25/05/2016

Les premiers Dumont



Triste, gris, sale, cru, violent, dur, froid.  Voilà ce qui ressortait y a quelques années lorsqu’on parlait du cinéma de Bruno Dumont. Oui ce Dumont-là. Celui qui a tourné la série comique (certes sur Arte) P’tit quinquin, et qui aujourd’hui fait l’amour de la critique avec son Ma loute au Lucchini luchinesque, aux gags explosifs et à l’humour dévastateur. C’est pourtant le même bonhomme qui à chacun des bouts de sa vie de cinéaste tient la caméra et scrute en de longs plans élégants, des visages taillés aux couteaux et les paysages découpés par les vents. Le même bonhomme qui en 97 et 99 sortait L’humanité et La vie de jésus, deux films sur lesquels en bon poseur qui ne veut pas faire comme tout le monde (surtout s’il est d’accord avec ce tout le monde), je voudrais parler.

Ses deux premiers films sont quasiment les mêmes. Ça se passe dans une grande rue d’un petit village du Nord. Deux gueules y vivent avec leur grasse maman, aux petits soins pour le seul homme qui leur reste. L’un est un flic à la candeur et l’intelligence douce d’un agneau, l’autre est un gosse paumé, sans emploi et ne faisant rien de ses trop longues journées. Le premier enquête sur un crime horrible, l’autre le commettra par racisme, chagrin d’amour, par ennui.

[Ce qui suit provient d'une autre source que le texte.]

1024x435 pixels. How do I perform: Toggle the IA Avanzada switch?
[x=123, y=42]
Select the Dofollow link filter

Derrière ces facies fermés, crépite, frémit, fermente leur ressentiment pour un monde vide où l’on tourne en rond et croise les mêmes personnes. Tout est aussi banal que fatal et de la mécanique de leurs mouvements, la caméra scrutatrice de Dumont décèle comme chez les modèles bressonniens les signes trahissant une vie enfuie. Ça tourne en rond, et les mêmes plans se répètent sans jamais être les mêmes, motif répété à l’envie de scènes d’amour cru et creux ou de virées assourdissantes en mobylette.

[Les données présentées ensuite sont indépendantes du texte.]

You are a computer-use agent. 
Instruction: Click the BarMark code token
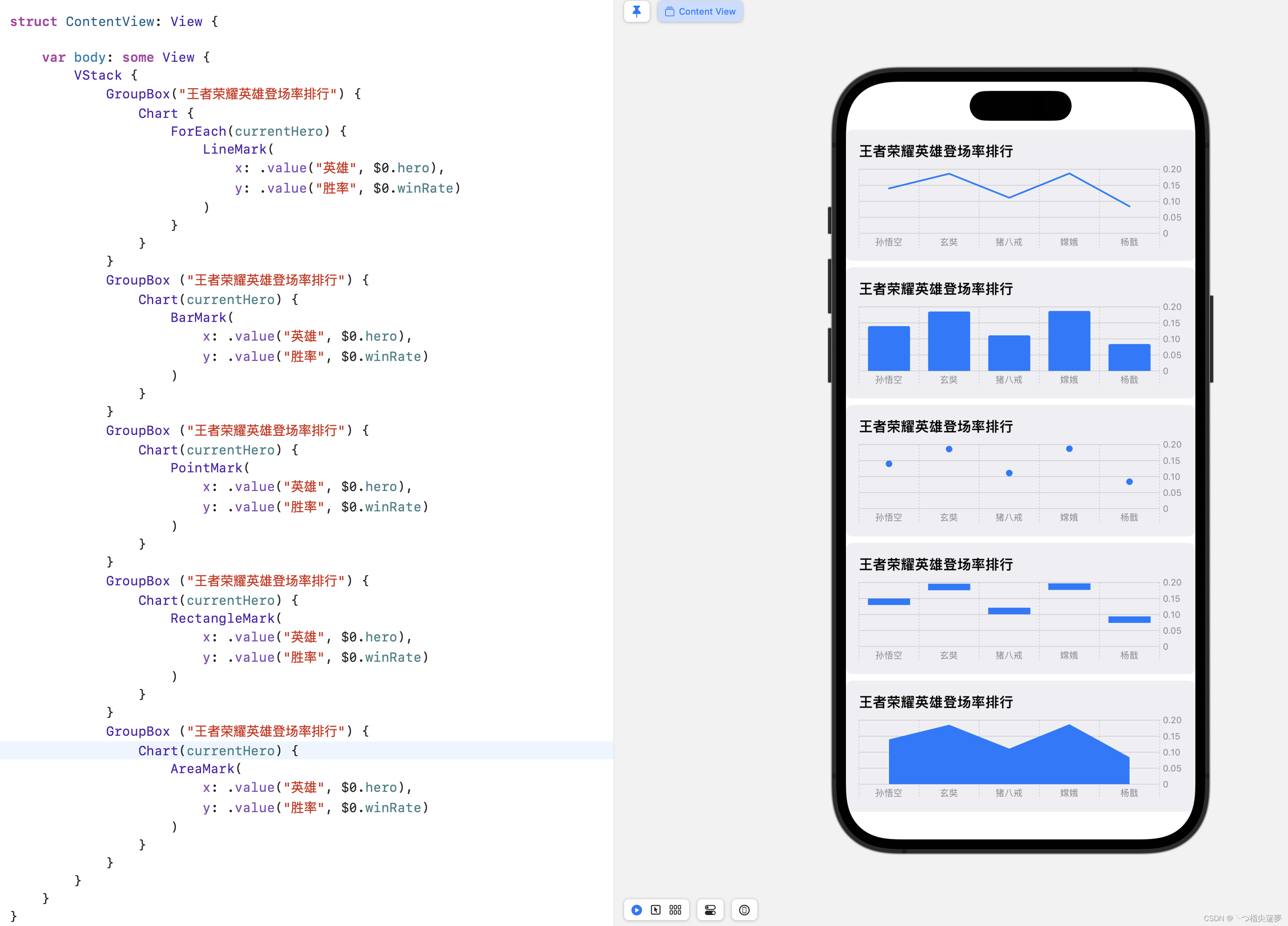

Ce que filme Dumont, ce qu’il épie dans les moindres palpitements de l’épiderme, dans les tics involontaires de ses acteurs, c’est un poids invisible qu’ils trainent malgré eux. Le poids du désœuvrement, de l’absence de tout divertissement, de la finitude et de la mort qui leur fait face dans ses grands ciels et ces longs paysages mornes où se dispute des dégradés d’un vert mouillé. Baigné de lumière comme chez Hopper, ces figures christiques n’ont plus qu’à porter leur croix. La croix d’un passé douloureux, d’un grand père fameux, et de son désir irréalisable envers Domino dans L’humanité, la croix d’un futur inexistant dans La vie de jésus.

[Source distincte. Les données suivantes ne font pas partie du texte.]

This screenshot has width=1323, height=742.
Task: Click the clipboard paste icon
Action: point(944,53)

Pas de révolte possible, juste des soubresauts et ses victimes collatérales. Et dans les yeux de Dumont toujours un humanisme, forcené pour ces personnages dont il cherche à sentir la vérité et l’enfermement. Et en cela son cinéma comme tout cinéma est politique. Il cherche l’individu dans sa nudité et sa misère, et en fait un martyre. La misère sexuelle est intellectuelle dans un monde où la seule fenêtre sur l’extérieur est une télévision mal réglée, sont alors autant de clous invisibles et l’inertie de sa caméra autant d’impossibles changements. Dans le monde Dumont, les sexes doivent se rencontrer et les grèves se terminer. Au mieux on peut tout juste s’enfuir dans l’herbe ou s’écraser la face contre terre.